Ponte Sublicio
The origin of the name Aventinus has been object of debate since antiquity. Already in Roman times, writers suggested several etymological explanations. According to a passage in Virgil's Aeneid, the "handsome Aventinus" was the son of mythological hero Hercules; according to ancient writer Varro, he was a king from Alba Longa.
Alternatively, its name would derive from the well-known geographic characteristics of the hill: Aventinus from ab advenctu, i.e. "separated" from the surrounding marshes; or ab avibus, because birds flew towards it from the river.
The geographic distinction between the Aventine proper – the summit of the hill between the Tiber to the west and the Circus Maximus to the north – and the "Smaller Aventine" – corresponding to the rise located in the area of modern-day San Saba – was acknowledged by most in antiquity. Starting from the Republican period, however, the name Aventinus was also used informally as a collective place-name for both areas. In AD 7, when Augustus subdivided the territory of Rome in administrative regions, the two areas fell under different jurisdictions: the summit of the hill (the Aventine proper) constituted the 13th Region; the lower Aventine was included in the territories of the 12th Region.

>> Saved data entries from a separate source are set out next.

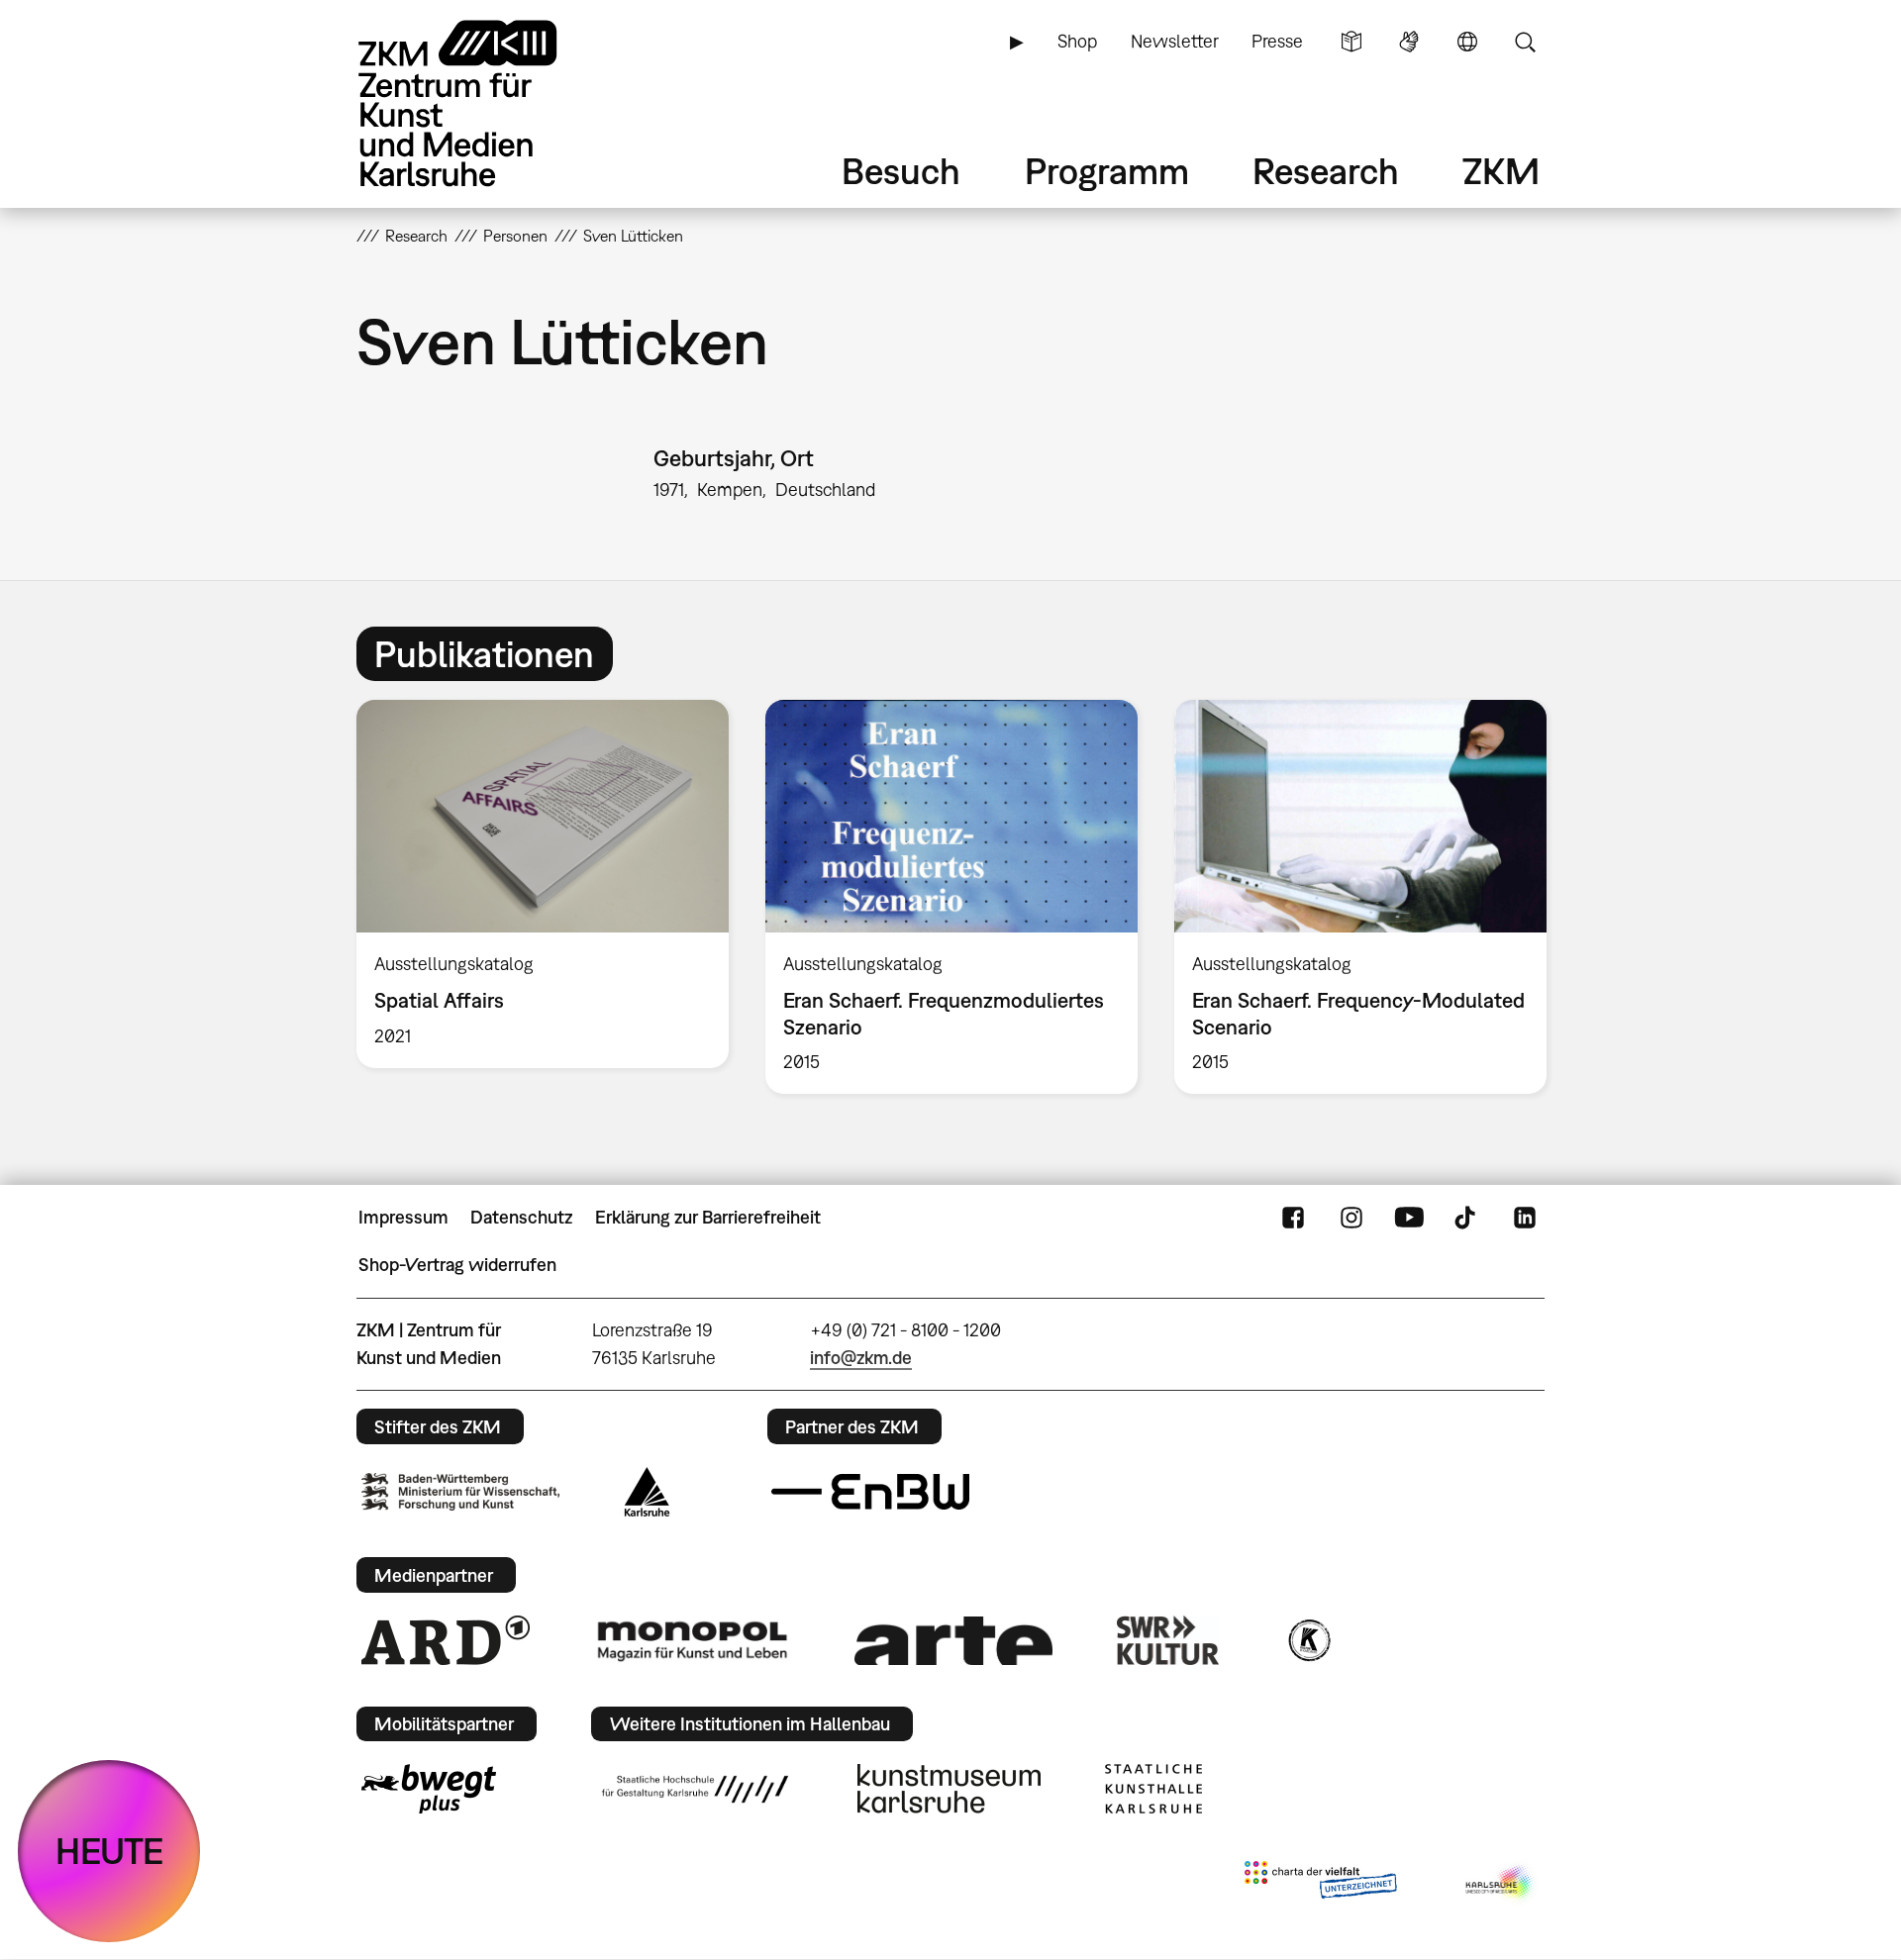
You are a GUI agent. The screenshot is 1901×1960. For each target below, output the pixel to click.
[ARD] (445, 1640)
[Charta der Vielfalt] (1320, 1884)
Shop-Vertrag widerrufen (457, 1264)
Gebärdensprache (1409, 41)
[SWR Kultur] (1168, 1640)
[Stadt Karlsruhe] (647, 1492)
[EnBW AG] (870, 1492)
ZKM (1501, 170)
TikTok (1467, 1217)
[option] (543, 884)
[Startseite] (485, 103)
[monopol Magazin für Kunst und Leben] (692, 1640)
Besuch (901, 170)
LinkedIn (1525, 1217)
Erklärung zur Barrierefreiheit (708, 1217)
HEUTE (109, 1850)
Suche (1525, 41)
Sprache (1467, 41)
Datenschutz (521, 1217)
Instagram (1351, 1217)
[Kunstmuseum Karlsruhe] (949, 1788)
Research (1325, 170)
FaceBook (1293, 1217)
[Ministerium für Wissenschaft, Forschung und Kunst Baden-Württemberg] (460, 1491)
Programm (1107, 170)
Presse (1277, 41)
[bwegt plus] (428, 1788)
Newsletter (1175, 41)
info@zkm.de (861, 1357)
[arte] (953, 1641)
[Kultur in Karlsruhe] (1308, 1640)
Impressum (403, 1217)
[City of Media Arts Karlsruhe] (1501, 1884)
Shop (1077, 41)
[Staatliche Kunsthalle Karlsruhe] (1153, 1788)
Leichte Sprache (1351, 41)
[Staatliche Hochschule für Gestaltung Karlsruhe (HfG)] (695, 1789)
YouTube (1409, 1217)
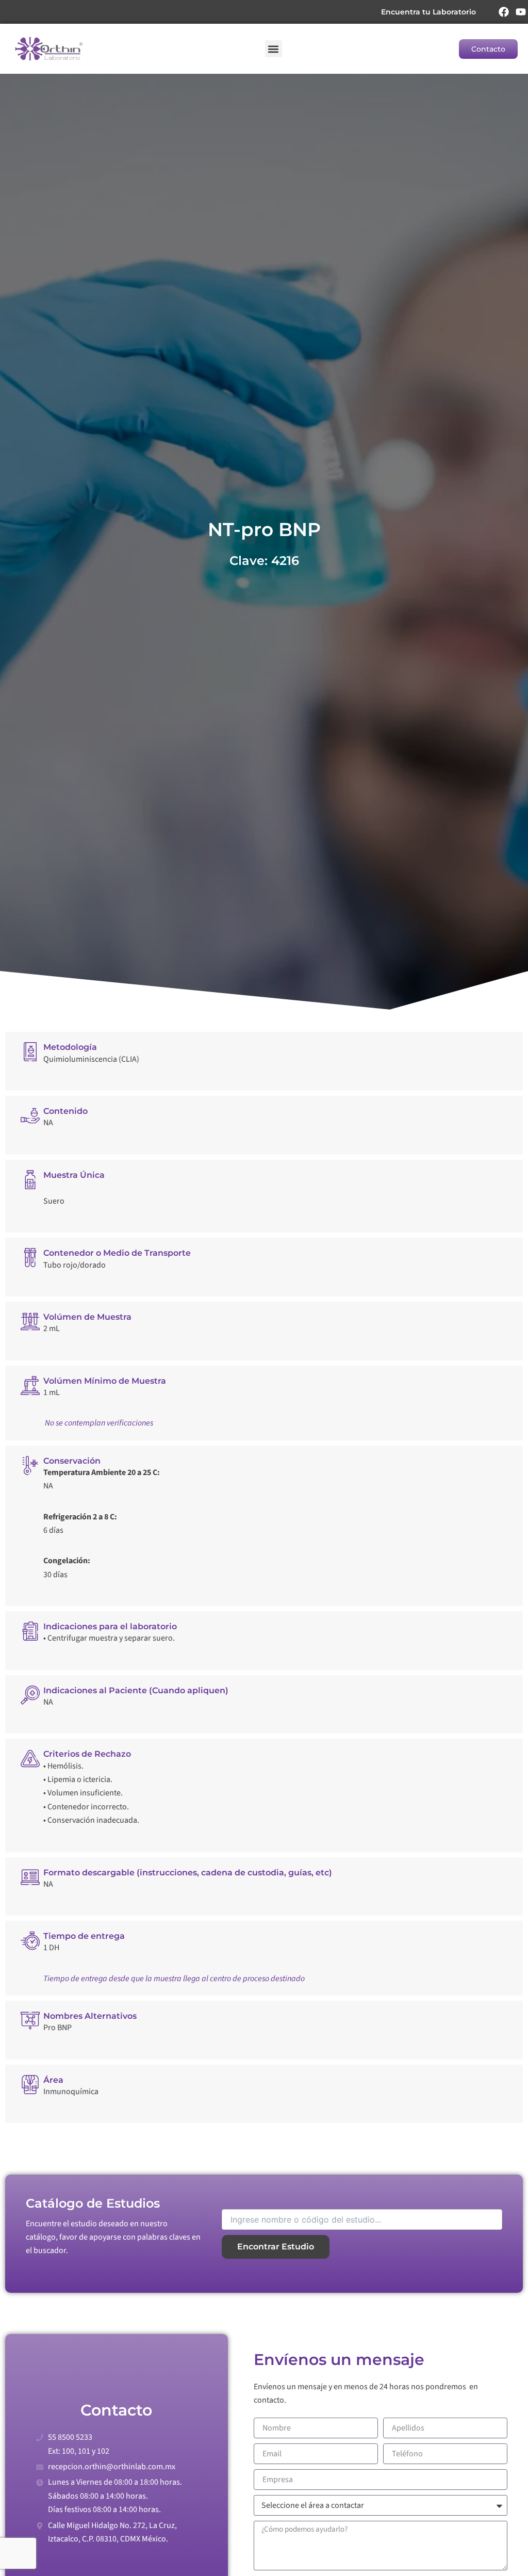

The Aventine hill is the southernmost mount of Rome. It declines steeply into the Tiber, south of the Tiberine island, where the river is narrower and easily wadable or crossable by boat. Since early on, the plain had a key role in the history of the city and had constant and direct influence on the topographic evolution of the Aventine.
The Aventine's natural features also influenced the character of the first settlements and their later urbanization. According to ancient sources, the hill was covered by thick woods and patches of pasture land, populated by many birds but scarcely inhabited by humans. Because of its natural characteristics and the marshes that surrounded it, the Aventine hill remained for long an isolated and impervious place. It is known that a grove of laurel trees (Loretum/Lauretum) was located here in antiquity, and it continued to be a significant landmark well into the Imperial period, when two important neighborhoods (vici) were named after it: vicus Loreti maioris and vicus Loreti minoris.
Thus, at different stages, the natural features and the topography affected the development of the Aventine hill, which was first destined to agriculture, and later transformed into a mercantile quarter connected to the nearby river port.